Taylor Wake, who filmed a school video of the crash reenactment, said, “I saw a lot of emotion” as he filmed, and when the mother identified her daughter, “It looked very real.”

Freshman Ridge Ellis acted as an injured person who stayed in the car when firefighters cut off the roof. Ellis who has a learner’s permit said the experience “makes me take extra precautions when driving.” It also made him more aware of what could happen.

RJ Matte played the part of the drunk driver. Uninjured, he was shocked as he surveyed the injuries at the scene. “What did I do? There are no do-overs,” he said. “Once you screw up, there’s no going back.”

A Virginia State Trooper made a mock arrest of RJ at the scene.

Later, RJ saw the video of Heather identifying her daughter’s body. “That hit home for me. If that were reality, I would have felt some kind of terrible. That made it sink in, that I had just taken someone else’s life,” said RJ.

The day after the crash reenactment, students saw films of courtroom reenactments where a man was sentenced for maiming as the result of an alcohol-related crash. “You could have heard a pin drop,” said Leggett.

The convicted man was scheduled to go to college, instead he went to jail.

In an instant
Leggett commented on what happens. “Not only do you change other people’s lives, you affect your own.

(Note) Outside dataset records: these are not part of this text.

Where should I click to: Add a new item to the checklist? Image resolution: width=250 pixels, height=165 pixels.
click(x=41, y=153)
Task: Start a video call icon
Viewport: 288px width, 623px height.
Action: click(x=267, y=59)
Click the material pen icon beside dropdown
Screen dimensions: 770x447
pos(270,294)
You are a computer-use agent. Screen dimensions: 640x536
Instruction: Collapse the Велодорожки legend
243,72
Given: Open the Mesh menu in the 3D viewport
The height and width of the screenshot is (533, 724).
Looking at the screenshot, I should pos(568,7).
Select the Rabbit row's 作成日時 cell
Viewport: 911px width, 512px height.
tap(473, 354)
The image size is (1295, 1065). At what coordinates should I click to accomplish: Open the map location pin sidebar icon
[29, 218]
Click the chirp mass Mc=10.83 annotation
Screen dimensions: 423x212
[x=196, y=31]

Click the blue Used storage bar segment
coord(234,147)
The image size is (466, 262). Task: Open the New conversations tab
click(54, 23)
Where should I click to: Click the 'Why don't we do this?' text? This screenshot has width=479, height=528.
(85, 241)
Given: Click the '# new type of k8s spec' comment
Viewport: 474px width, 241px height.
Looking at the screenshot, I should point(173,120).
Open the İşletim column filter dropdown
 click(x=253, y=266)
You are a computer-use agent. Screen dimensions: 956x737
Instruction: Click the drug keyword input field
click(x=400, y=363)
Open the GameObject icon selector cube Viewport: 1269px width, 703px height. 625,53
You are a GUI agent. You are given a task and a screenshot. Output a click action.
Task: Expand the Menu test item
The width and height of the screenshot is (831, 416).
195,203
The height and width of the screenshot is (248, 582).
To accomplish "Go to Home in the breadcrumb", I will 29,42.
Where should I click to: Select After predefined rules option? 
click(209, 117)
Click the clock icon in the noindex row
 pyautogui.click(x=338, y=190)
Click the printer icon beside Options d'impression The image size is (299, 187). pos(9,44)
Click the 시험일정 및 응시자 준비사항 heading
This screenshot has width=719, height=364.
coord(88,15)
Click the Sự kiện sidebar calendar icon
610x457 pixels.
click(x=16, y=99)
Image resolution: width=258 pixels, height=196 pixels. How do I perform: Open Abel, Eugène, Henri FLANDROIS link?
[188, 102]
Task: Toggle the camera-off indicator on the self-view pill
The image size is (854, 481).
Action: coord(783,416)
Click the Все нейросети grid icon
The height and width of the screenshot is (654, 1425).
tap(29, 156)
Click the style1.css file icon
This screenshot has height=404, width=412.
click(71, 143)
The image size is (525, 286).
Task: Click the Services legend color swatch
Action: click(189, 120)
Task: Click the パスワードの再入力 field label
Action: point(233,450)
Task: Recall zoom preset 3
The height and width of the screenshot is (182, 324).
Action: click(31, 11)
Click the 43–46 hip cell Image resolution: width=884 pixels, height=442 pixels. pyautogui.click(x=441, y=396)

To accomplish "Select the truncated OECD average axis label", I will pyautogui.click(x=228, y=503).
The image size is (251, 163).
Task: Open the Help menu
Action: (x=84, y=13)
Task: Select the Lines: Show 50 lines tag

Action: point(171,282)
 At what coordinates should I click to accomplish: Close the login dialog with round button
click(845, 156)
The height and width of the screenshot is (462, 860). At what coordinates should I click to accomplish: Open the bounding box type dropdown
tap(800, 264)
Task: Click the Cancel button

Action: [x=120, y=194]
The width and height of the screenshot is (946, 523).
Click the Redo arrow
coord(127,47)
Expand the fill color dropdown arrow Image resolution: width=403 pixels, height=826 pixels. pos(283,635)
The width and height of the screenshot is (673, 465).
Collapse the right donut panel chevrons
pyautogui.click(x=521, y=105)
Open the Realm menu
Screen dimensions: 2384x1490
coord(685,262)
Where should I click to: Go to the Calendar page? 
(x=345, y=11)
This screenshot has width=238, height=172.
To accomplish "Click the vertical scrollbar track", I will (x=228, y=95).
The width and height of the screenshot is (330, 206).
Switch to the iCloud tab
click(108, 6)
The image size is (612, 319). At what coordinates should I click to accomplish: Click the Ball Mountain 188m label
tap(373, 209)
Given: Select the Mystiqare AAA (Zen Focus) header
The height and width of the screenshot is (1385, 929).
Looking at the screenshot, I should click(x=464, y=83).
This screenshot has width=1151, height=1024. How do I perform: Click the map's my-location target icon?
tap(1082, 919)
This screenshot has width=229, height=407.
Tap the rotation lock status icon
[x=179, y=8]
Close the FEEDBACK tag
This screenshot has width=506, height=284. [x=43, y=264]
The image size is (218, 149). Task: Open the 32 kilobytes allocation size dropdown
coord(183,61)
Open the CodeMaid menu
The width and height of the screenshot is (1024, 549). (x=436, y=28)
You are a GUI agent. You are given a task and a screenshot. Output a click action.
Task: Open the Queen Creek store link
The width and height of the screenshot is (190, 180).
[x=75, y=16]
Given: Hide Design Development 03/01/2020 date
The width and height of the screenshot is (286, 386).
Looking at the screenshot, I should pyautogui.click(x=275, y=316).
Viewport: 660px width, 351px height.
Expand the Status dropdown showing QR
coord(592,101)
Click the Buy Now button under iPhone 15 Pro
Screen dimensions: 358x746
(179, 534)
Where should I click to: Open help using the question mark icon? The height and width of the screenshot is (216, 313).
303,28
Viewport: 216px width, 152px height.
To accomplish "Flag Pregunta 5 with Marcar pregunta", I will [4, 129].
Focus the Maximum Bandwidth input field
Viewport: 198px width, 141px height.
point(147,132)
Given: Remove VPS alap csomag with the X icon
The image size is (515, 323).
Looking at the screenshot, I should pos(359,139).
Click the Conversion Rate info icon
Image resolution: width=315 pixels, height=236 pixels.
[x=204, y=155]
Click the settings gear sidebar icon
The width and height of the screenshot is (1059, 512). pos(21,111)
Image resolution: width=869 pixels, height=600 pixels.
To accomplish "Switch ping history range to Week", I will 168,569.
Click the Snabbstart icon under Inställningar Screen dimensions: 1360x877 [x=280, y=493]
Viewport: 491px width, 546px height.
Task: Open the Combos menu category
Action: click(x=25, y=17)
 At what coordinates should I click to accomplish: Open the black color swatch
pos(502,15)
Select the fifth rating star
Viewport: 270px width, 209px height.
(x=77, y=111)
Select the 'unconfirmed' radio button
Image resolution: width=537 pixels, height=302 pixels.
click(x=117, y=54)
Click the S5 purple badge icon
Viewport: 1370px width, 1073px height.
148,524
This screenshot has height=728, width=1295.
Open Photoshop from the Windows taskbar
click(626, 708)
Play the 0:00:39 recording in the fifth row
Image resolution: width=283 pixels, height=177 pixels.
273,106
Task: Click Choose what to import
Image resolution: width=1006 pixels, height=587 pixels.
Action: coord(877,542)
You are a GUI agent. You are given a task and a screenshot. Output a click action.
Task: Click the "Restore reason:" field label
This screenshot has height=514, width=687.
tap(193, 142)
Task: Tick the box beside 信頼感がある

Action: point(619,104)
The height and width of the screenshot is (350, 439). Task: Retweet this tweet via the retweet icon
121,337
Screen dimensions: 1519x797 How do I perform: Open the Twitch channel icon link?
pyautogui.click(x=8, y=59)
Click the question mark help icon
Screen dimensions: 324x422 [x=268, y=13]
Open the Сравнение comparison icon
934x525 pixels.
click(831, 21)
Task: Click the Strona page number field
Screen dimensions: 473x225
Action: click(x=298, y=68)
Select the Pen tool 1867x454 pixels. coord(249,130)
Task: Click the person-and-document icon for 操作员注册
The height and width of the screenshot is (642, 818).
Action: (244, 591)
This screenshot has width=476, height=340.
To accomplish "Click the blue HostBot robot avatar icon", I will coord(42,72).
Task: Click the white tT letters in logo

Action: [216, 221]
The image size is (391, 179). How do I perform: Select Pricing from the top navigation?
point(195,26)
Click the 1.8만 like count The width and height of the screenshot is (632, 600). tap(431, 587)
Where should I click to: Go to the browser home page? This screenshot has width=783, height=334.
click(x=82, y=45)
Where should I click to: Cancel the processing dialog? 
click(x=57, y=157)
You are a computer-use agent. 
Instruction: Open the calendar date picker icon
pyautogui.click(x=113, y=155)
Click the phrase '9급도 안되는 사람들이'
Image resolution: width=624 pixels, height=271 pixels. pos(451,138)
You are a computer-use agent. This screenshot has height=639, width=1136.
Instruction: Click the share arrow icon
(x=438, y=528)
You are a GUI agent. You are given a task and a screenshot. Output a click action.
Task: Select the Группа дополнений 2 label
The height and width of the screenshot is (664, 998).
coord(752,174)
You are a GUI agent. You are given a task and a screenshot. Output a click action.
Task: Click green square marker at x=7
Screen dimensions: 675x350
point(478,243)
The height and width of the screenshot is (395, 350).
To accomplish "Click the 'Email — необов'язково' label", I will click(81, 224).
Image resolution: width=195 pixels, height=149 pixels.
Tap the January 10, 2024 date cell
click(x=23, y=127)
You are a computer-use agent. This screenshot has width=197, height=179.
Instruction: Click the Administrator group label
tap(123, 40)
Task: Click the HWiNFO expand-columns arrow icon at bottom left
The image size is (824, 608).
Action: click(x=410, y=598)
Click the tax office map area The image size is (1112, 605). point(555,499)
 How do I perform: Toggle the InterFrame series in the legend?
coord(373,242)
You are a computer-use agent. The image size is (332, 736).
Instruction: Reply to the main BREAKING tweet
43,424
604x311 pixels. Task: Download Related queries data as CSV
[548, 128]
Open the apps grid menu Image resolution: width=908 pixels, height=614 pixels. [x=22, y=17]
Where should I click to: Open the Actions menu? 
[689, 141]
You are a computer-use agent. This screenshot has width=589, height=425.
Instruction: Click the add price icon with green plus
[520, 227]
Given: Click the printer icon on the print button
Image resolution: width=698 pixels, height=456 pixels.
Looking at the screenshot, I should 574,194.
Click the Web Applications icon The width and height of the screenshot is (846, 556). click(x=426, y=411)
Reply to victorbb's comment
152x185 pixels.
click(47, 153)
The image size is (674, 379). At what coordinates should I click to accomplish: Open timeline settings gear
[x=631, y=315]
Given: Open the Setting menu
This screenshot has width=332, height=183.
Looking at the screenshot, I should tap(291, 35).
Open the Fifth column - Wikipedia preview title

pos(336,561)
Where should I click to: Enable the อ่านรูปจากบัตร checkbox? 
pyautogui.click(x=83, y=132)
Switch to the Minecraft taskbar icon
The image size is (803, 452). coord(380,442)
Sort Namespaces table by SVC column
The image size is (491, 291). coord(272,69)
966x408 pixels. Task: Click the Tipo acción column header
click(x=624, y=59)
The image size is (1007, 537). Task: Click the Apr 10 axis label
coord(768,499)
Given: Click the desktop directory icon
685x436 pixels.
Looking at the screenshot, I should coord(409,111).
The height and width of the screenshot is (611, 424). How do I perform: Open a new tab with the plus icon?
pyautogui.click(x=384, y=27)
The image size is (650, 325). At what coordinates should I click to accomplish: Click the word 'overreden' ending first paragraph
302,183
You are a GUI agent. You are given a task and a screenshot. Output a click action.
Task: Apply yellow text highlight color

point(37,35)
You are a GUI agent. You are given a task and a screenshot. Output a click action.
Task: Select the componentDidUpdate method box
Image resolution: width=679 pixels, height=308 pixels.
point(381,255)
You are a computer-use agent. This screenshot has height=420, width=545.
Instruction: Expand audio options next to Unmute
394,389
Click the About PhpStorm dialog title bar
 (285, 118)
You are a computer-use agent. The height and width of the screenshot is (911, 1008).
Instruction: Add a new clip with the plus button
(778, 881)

Even if you walk away, your life is changed forever.”

The morning after the reenactment, Leggett came upon a student who had crashed on Route 33 near Locust Hill. The driver lost control and went across the median into the oncoming traffic lane.
“It can happen like that,” said Leggett, snapping her fingers.

She wasn’t texting or talking on a phone, noted Leggett. “So think about when you throw in drinking and driving, texting and talking how quickly things can go bad.”

The student told Leggett. “I’m so glad I had my seat belt on. I could have come out of the car if I hadn’t had my seat belt on. I know I really would have been banged up if I hadn’t had my seat belt on.”

Participating in the reenactment were all Middlesex County volunteer fire departments and rescue squads, Virginia State Police, and Bristow-Faulkner Funeral Home.